Provided passage:
********
Larry Fine - Acting Career

Acting Career

As Larry Fine, he first performed as a violinist in vaudeville at an early age. In 1925, he met Moe Howard and Ted Healy. Howard and his brother Shemp had been working as audience stooges for Healy. Shemp left soon after to attempt a solo career and was in turn replaced by another brother, Curly. Larry's trademark bushy hair had its origin, according to rumor, from his first meeting with Healy: he had just wet his hair in a basin, and it dried oddly as they talked. Healy encouraged him to keep the zany hairstyle and, according to a 1973 TV interview on the Mike Douglas show with Moe:

...So Healy said 'Would you like to be one of the stooges and make three instead of two?' And Larry said 'Yes, I would love that.' Healy said, 'I'll give you ninety bucks a week.' 'Fine.' He also said, 'I'll give you an extra ten dollars a week if you throw that fiddle away.'

Beginning in 1933, the team made 206 short films and several features, their most prolific period starring Larry, Moe and Curly. Their career with Healy was marked by disputes over pay, film contracts, and Healy's drinking and verbal abuse. They left Healy for good in 1934.
********
Data provided:

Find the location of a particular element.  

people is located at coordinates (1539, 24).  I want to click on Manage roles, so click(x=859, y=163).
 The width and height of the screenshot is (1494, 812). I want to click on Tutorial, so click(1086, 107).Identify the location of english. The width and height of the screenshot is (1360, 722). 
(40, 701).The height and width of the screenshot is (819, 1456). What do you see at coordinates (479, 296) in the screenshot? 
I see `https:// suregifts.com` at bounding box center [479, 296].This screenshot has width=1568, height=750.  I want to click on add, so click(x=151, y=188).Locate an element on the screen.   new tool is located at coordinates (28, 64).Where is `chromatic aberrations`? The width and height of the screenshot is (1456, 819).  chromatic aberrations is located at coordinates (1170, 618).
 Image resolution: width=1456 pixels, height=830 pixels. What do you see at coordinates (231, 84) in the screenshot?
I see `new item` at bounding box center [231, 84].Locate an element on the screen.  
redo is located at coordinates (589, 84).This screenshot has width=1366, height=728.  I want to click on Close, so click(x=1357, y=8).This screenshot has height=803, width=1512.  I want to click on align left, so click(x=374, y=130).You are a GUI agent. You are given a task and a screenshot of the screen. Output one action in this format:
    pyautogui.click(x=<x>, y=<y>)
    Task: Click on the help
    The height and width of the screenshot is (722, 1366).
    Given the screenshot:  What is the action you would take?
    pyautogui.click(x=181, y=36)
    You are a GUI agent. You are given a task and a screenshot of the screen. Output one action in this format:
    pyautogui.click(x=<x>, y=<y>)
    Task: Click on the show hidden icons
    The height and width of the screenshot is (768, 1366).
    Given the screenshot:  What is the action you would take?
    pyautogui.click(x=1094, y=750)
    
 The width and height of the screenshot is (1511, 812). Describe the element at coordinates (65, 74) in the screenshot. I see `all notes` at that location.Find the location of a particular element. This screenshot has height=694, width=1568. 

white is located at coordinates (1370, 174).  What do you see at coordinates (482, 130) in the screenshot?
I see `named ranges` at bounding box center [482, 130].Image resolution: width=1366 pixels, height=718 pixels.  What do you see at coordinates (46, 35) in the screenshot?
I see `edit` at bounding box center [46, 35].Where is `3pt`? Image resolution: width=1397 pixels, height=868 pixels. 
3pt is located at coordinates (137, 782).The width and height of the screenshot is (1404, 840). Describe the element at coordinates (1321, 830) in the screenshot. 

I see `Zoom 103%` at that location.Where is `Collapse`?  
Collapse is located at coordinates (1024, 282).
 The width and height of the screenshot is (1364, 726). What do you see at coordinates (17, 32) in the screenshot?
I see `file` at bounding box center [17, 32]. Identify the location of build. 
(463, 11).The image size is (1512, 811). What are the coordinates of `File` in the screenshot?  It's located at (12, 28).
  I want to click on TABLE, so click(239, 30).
********
Task directions: Continue the account of Larry Fine's acting career, starting after its last sentence.

Answer to this problem:
In many of the Stooge shorts, Fine did more reacting than acting, staying in the background and serving as the voice of reason in contrast to the zany antics of Moe and Curly. He was easily recognized by his hairdo, bald on top with lots of thick, bushy, curly hair around the sides and back for which Moe would often call him "Porcupine". He was a surrealistic foil and the middle ground between Moe's gruffly "bossy" and Curly and Shemp's (and later Joe's and Curly Joe's) childish personae. And like the other Stooges, he was often on the receiving end of Moe's abuse. His reasonableness was the perfect foil to Moe's brusque bluntness and Curly or Shemp's boyish immaturity, but Larry would sometimes propose something impossible or illogical and be quickly put down by Moe, both verbally and physically, who would often react by pulling a handful of hair out of Larry's head.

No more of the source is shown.